But Gronovius was by no means the only scholar who resented the success of a rival with a rancour that grey hairs and forty years spent in editing the classics failed to subdue. In all the chief towns of Europe lived men like the notorious de Pauw of Utrecht, “a person who has justly been considered the pest and disgrace of letters”, who, when a new theory or new edition appeared, banded themselves together to deride and humiliate the scholar. “... all his writings”, Bishop Monk remarks of de Pauw, “prove him to be devoid of candour, good faith, good manners, and every gentlemanly feeling: and while he unites all the defects and bad qualities that were ever found in a critic or commentator, he adds one peculiar to himself, an incessant propensity to indecent allusions.” With such tempers and such habits it is not strange that the scholars of those days sometimes ended lives made intolerable by bitterness, poverty, and neglect by their own hands, like Johnson, who after a lifetime spent in the detection of minute errors of construction, went mad and drowned himself in the meadows near Nottingham. On May 20, 1712, Trinity College was shocked to find that the professor of Hebrew, Dr. Sike, had hanged himself “some time this evening, before candlelight, in his sash”. When Kuster died, it was reported that he, too, had killed himself. And so, in a sense, he had. For when his body was opened “there was found a cake of sand along the lower region of his belly. This, I take it, was occasioned by his sitting nearly double, and writing on a very low table, surrounded with three or four circles of books placed on the ground, which was the situation we usually found him in.” The minds of poor schoolmasters, like John Ker of the dissenting Academy, who had had the high gratification of dining with Dr. Bentley at the Lodge, when the talk fell upon the use of the word equidem, were so distorted by a lifetime of neglect and study that they went home, collected all uses of the word equidem which contradicted the Doctor’s opinion, returned to the Lodge, anticipating in their simplicity a warm welcome, met the Doctor issuing to dine with the Archbishop of Canterbury, followed him down the street in spite of his indifference and annoyance and, being refused even a word of farewell, went home to brood over their injuries and wait the day of revenge.

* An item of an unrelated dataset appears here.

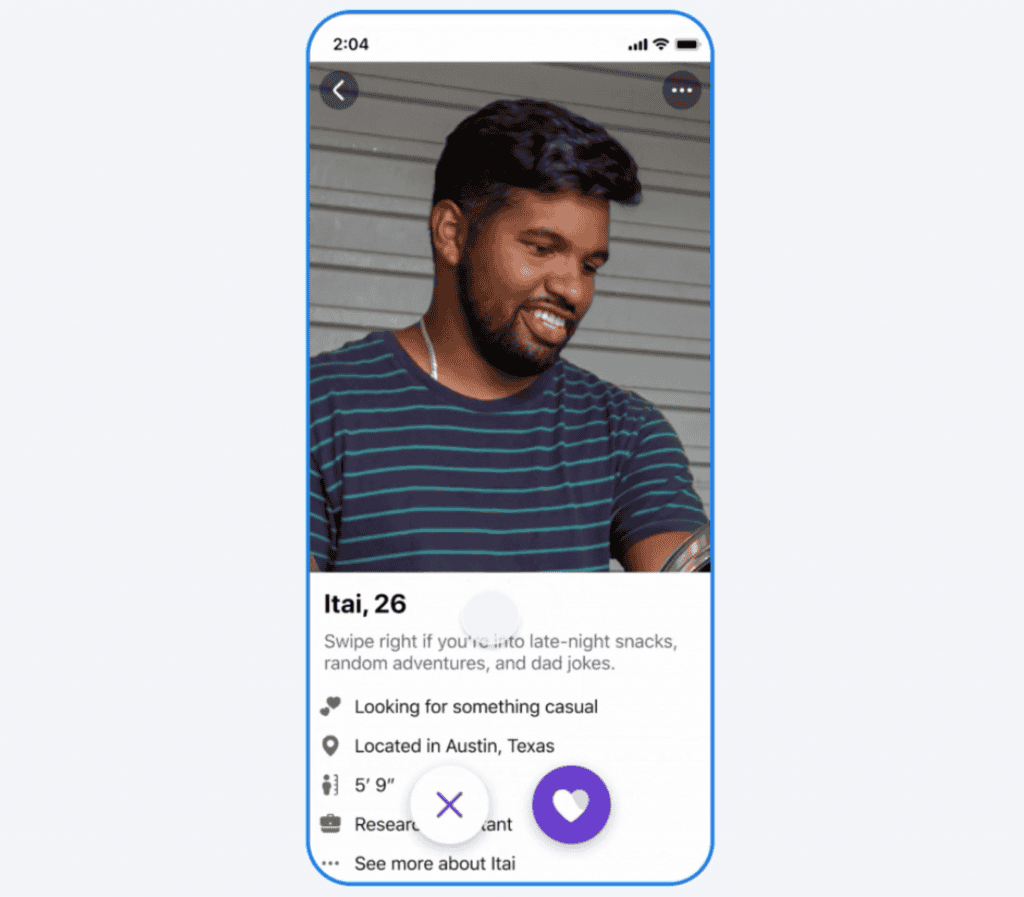
Task: Tap the bio text about late-night snacks
Action: click(501, 652)
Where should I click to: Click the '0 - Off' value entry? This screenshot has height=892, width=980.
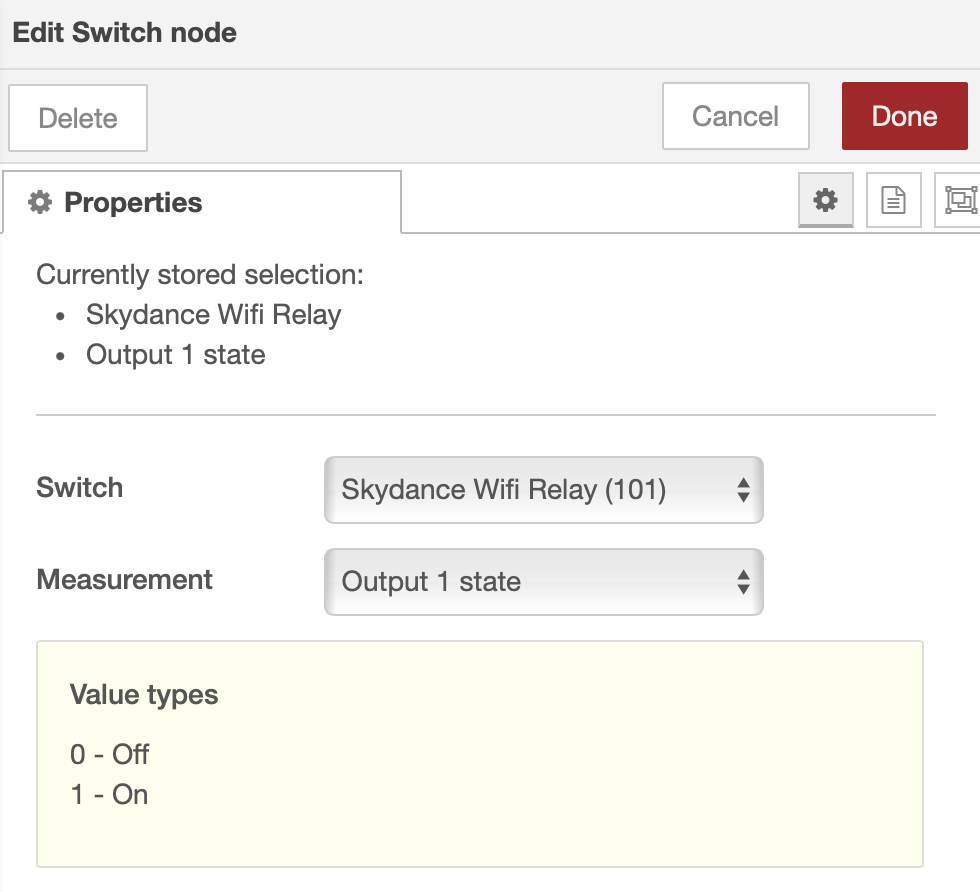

But the bickerings and animosities of the smaller fry were magnified, not obliterated, by the Doctor himself in the conduct of his own affairs. The courtesy and good temper which he had shown in his early controversies had worn away. “... a course of violent animosities and the indulgence of unrestrained indignation for many years had impaired both his taste and judgement in controversy”, and he condescended, though the subject in dispute was the Greek Testament, to call his antagonist “maggot”, “vermin”, “gnawing rat”, and “cabbage head”, to refer to the darkness of his complexion, and to insinuate that his wits were crazed, which charge he supported by dwelling on the fact that his brother, a clergyman, wore a beard to his girdle.

Violent, pugnacious, and unscrupulous, Dr. Bentley survived these storms and agitations, and remained, though suspended from his degrees and deprived of his mastership, seated at the Lodge imperturbably. Wearing a broad-brimmed hat indoors to protect his eyes, smoking his pipe, enjoying his port, and expounding to his friends his doctrine of the digamma, Bentley lived those eighty years which, he said, were long enough “to read everything which was worth reading”, “Et tunc”, he added, in his peculiar manner,

Et tunc magna mei sub terris ibit imago.

A small square stone marked his grave in Trinity College, but the Fellows refused to record upon it the fact that he had been their Master.

But the strangest sentence in this strange story has yet to be written, and Bishop Monk writes it as if it were a commonplace requiring no comment. “For a person who was neither a poet, nor possessed of poetical taste to venture upon such a task was no common presumption.” The task was to detect every slip of language in Paradise Lost, and all instances of bad taste and incorrect imagery. The result was notoriously lamentable. Yet in what, we may ask, did it differ from those in which Bentley was held to have acquitted himself magnificently? And if Bentley was incapable of appreciating the poetry of Milton, how can we accept his verdict upon Horace and Homer? And if we cannot trust implicitly to scholars, and if the study of Greek is supposed to refine the manners and purify the soul – but enough. Our scholar has returned from Hall; his lamp is lit; his studies are resumed; and it is time that our profane speculations should have an end. Besides, all this happened many, many years ago.